Мы проходили мимо Саврасова с его “Грачами”. Заходящее солнце бросало последние лучи на картины в золоченых рамах, от чего они казались слегка ожившими среди серых стен.
– А если, например, красивая картина, типа “Девятого вала” – ее же большинство скорее признают гениальной, чем “Квадрат”? Она ведь заслуженно тут висит? Но она ведь ничего глобального не предсказывает и не открывает.
– Конечно, техника очень-очень важна. Айвазовского все любят. Но там и душа есть. Решение о том, что должно сюда попасть принимали люди разные, часто они так или иначе были придворными, т. е. людьми во многом зависимыми, у каждого свои протеже. За каждым стоит какая-то идея, группа. Но мне кажется, важнее первый посыл, тот самый импульс, у которого есть цель и который сам и есть цель.
Не торопясь проходили мимо Репинского зала с его Учредительным собранием.
– А как кстати это связано с Властью? Ведь к одному двору одно искусство придется, а к другому совсем другое, порой противоположное, – обратил я внимание.
– Есть и такой момент, – кивнула она.
– Выходит, кого-то случай привел на Олимп, а кого-то на Голгофу?
– Бывает и так, – спокойно ответила женщина. – Но я вот к чему постоянно веду. Во-первых, Гений – это тот, кто создал что-то абсолютно новое, абсолютно, понимаешь? – она сделала упор на абсолютно.
– Нет. Но ведь была же до Малевича картина “Драка негров в темном подвале”.
– Это не то, там просто черный прямоугольник был.
– ??? – от изумления не мог выдавить и звука.
– Посыла не было. Пустота. А у Малевича посыл есть. Ты представь, что испытал человек, выставляясь с такой картиной в то время. Это был вызов обществу. Не каждый на такое пойдет. Мне иногда кажется, что сам-то Казимир не до конца понял, что он предвещал. Он говорил, что это конец старой эпохи, но после старой, как обычно началась новая.

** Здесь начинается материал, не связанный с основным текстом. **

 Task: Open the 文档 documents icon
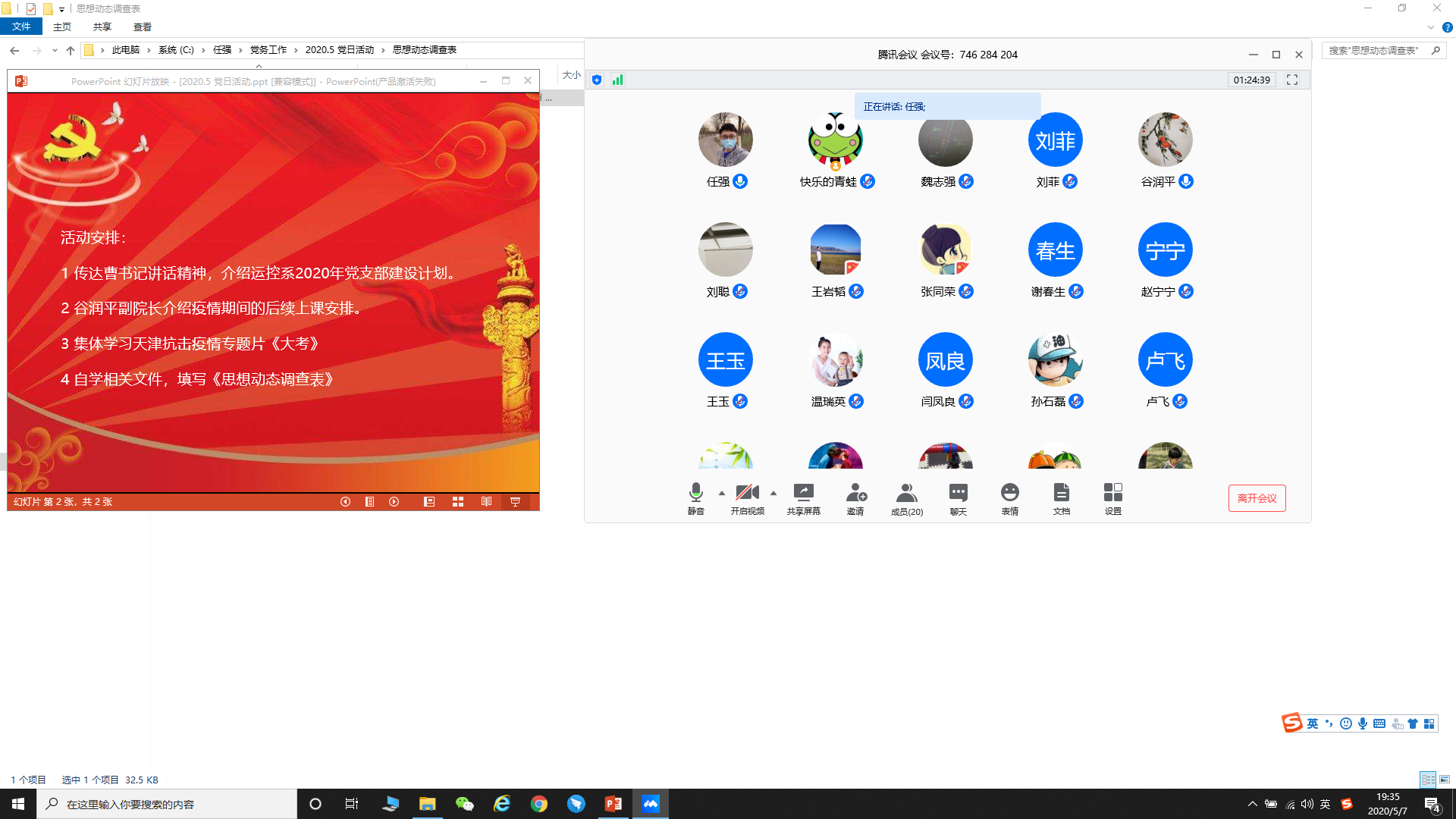pos(1061,494)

– Кажется я начинаю вас понимать, – я оживился, – погодите, а если вот например, он бы понял и не стал бы рисовать? Революции что ли не было бы?
– Революция, думаю, все равно бы произошла. Кстати, многие ж художники радостно сначала ее приняли… Я раньше атеисткой была. Но не от того, что не верую, а скорее не доверяю, – задумчиво произнесла женщина.
– Кому? – спросил я.
– А кому сейчас можно верить? Сейчас, я так думаю: есть Бог, и он творит дела свои, нам неведомые, мыслит в своих скажем так, категориях, а вот художники в авангарде тех мыслей и находятся. А мысли те как стрелы, летят то в цель, то мимо цели.

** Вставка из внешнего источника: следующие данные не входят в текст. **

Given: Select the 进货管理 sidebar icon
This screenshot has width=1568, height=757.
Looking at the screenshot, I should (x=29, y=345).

Метафора мне понравилась и я решил спросить о том, что мне было в тот момент ближе:
– А вот поэты скажем?
– Одна масть. Я вот что тебе хочу сказать – гений не просто новое создает. Гений создает целый мир, в котором другие потом живут, – произнесла она с нажимом на «целый мир».
– Не до конца понимаю. Это как? – решил спросить я.

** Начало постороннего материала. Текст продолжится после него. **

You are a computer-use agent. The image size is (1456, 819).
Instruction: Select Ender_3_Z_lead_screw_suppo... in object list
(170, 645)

– Ну вот Малевич придумал супрематизм, например. Сколько людей теперь так рисуют? Тысячи. А другие потом смотрят. Сложился целый мир – для художников и для зрителей, микрокосм. Представь, что есть тысячи людей – они живут ТОЛЬКО этим – рисуют, ходят на лекции, обсуждают что-то новое и это и есть их жизнь.
– Тогда они не от мира сего? – решил вставить я.
– А кто от мира сего? Посредственность? Серость? – слегка надавила она.
– Интересная у вас теория, – сказал я, решив загладить легкий шторм.
– А в Питере знаешь кто главный гений? И будет им на все времена, – она взглянула из-под очков с определенным вызовом.
– Нет.
– А ты подумай! – не давала ответа женщина.
– Пушкин? – начал гадать я.
– Нет, – отрезала она.
– Ленин? – выдал я то, чему учили в далеком красногалстучном детстве.
– Да типун тебе на язык. Хотя пытался, да…
– Кто же тогда? – мне уже хотелось удовлетворить интерес.